Luginbühl P, Güntert P, Billeter M, Wüthrich K
Institut für Molekularbiologie und Biophysik, Eidgenössische Technische Hochschule-Hönggerberg, Zürich, Switzerland.
J Biomol NMR. 1996 Sep;8(2):136-46. doi: 10.1007/BF00211160.
A new program for molecular dynamics (MD) simulation and energy refinement of biological macromolecules, OPAL, is introduced. Combined with the supporting program TRAJEC for the analysis of MD trajectories, OPAL affords high efficiency and flexibility for work with different force fields, and offers a user-friendly interface and extensive trajectory analysis capabilities. Salient features are computational speeds of up to 1.5 GFlops on vector supercomputers such as the NEC SX-3, ellipsoidal boundaries to reduce the system size for studies in explicit solvents, and natural treatment of the hydrostatic pressure. Practical applications of OPAL are illustrated with MD simulations of pure water, energy minimization of the NMR structure of the mixed disulfide of a mutant E. coli glutaredoxin with glutathione in different solvent models, and MD simulations of a small protein, pheromone Er-2, using either instantaneous or time-averaged NMR restraints, or no restraints.

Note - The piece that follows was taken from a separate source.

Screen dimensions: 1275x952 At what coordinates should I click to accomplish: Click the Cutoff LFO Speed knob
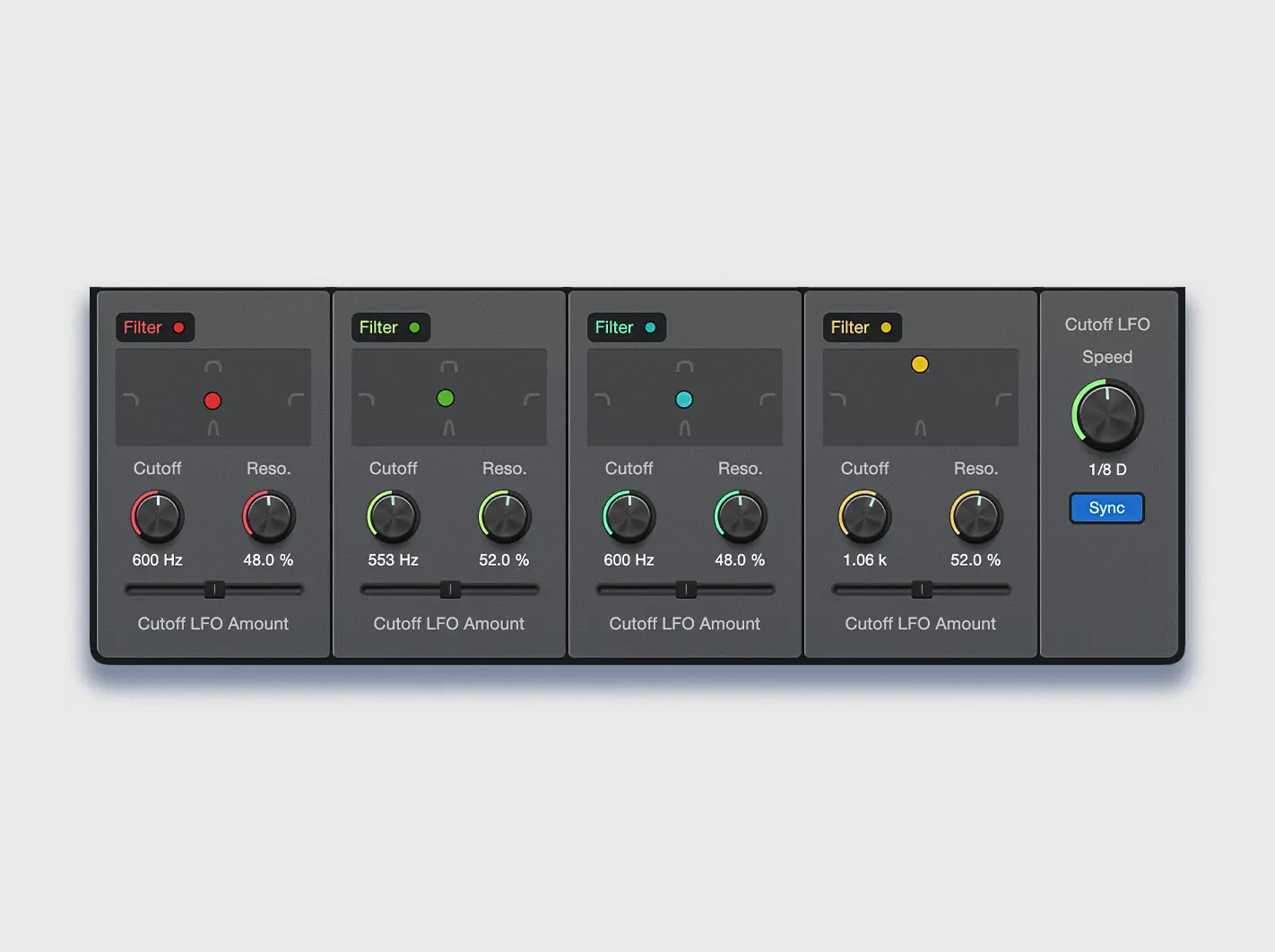pyautogui.click(x=1106, y=414)

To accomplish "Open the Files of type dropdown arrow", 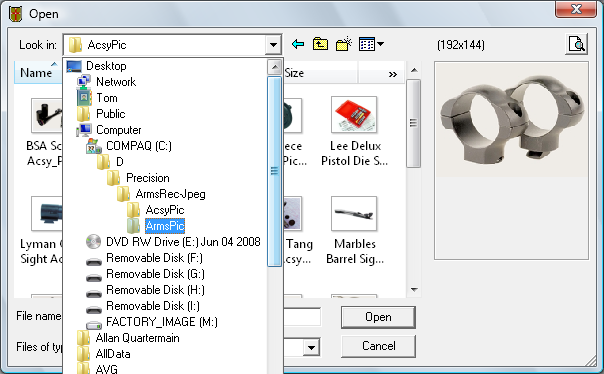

介绍了一种用于生物大分子分子动力学(MD)模拟和能量优化的新程序OPAL。结合用于MD轨迹分析的支持程序TRAJEC,OPAL在处理不同力场时具有高效性和灵活性,并提供用户友好的界面和广泛的轨迹分析功能。显著特点包括在诸如NEC SX-3等向量超级计算机上高达1.5 GFlops的计算速度、用于在显式溶剂中进行研究以减小系统大小的椭球边界以及对静水压力的自然处理。通过对纯水的MD模拟、在不同溶剂模型中对突变型大肠杆菌谷氧还蛋白与谷胱甘肽的混合二硫键的NMR结构进行能量最小化以及使用瞬时或时间平均NMR约束或无约束对小蛋白信息素Er-2进行MD模拟,展示了OPAL的实际应用。